I think I originally got involved in this shemozzle through feeling that Al Jazeera was entitled to publish photos of the results of the siege - though I was worried about the whole voyeurism thing. I was not arguing that on the basis of seeing visuals of the carnage as an argument for pacifism - just, I suppose, as presenting a sort of counter to the flatten 'em way of thinking and to what I see as a generally hygienized way of presenting the war in many of the major news sources in the west. I would hope that people on the "other" side are well aware of the awfulness of the effects of the war on the soldiers and such.
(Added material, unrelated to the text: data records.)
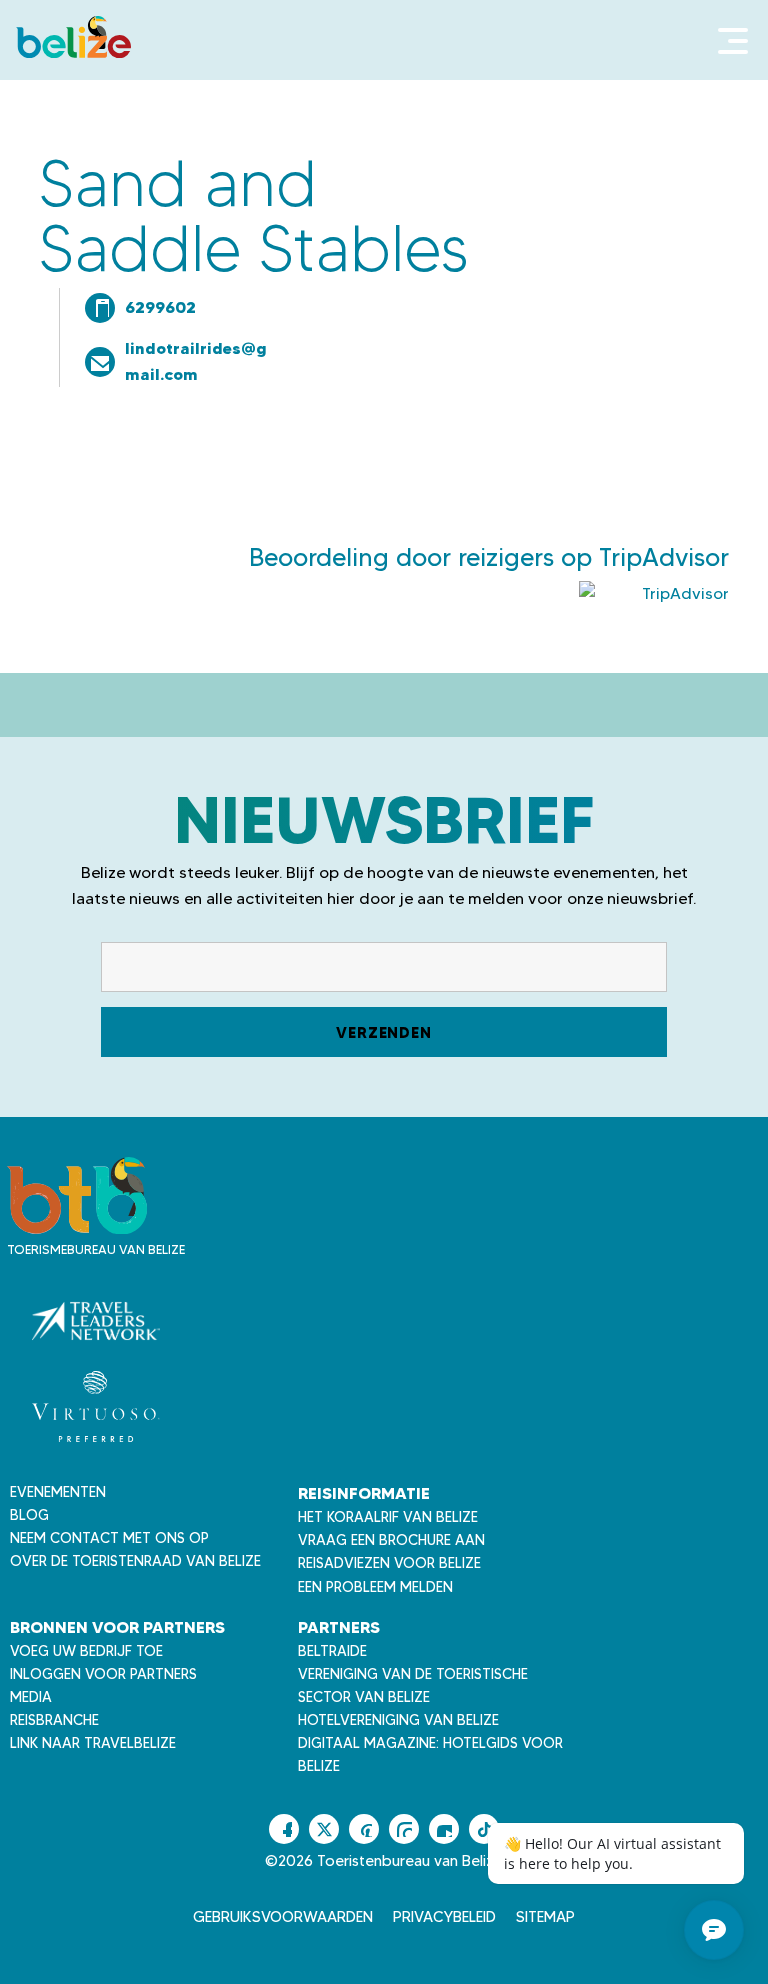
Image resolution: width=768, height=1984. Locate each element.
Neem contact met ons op (109, 1538)
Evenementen (58, 1492)
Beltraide (332, 1651)
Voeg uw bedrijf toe (86, 1651)
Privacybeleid (444, 1917)
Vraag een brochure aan (391, 1540)
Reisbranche (54, 1720)
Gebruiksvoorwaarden (283, 1917)
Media (31, 1697)
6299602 (160, 307)
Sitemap (545, 1917)
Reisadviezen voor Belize (389, 1563)
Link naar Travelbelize (93, 1743)
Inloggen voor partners (103, 1674)
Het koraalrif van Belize (388, 1517)
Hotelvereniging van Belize (398, 1720)
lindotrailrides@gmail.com (196, 361)
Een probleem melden (375, 1587)
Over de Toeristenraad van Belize (135, 1561)
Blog (29, 1515)
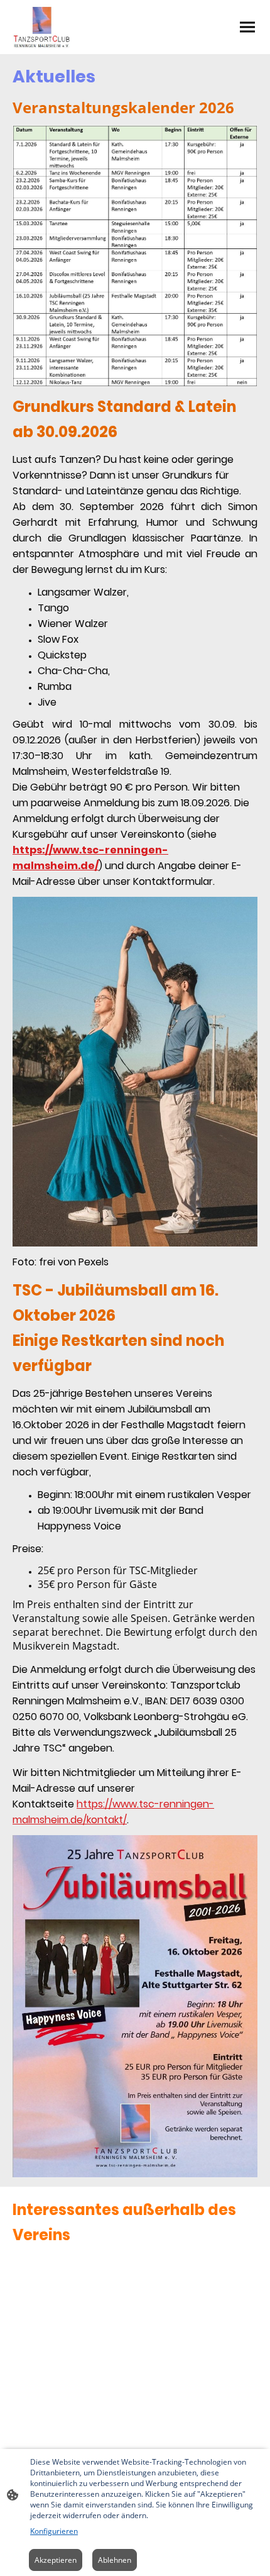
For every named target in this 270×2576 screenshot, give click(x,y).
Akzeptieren (56, 2560)
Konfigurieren (54, 2531)
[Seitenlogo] (42, 27)
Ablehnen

Anyway, I ought not to be reading or posting here, but working - (the rent by the hour motel room beckons and my intellect is unable to resist the call) - I shall reflect on the arguments - I do see your point of view - and when you are so fired up about something, I know you have a well thought out position, and I always take it very seriously. It may well be that I am responding through emotion alone, and via a sense that the Arab position is not well represented - just as I assume the American position is woefully presented there.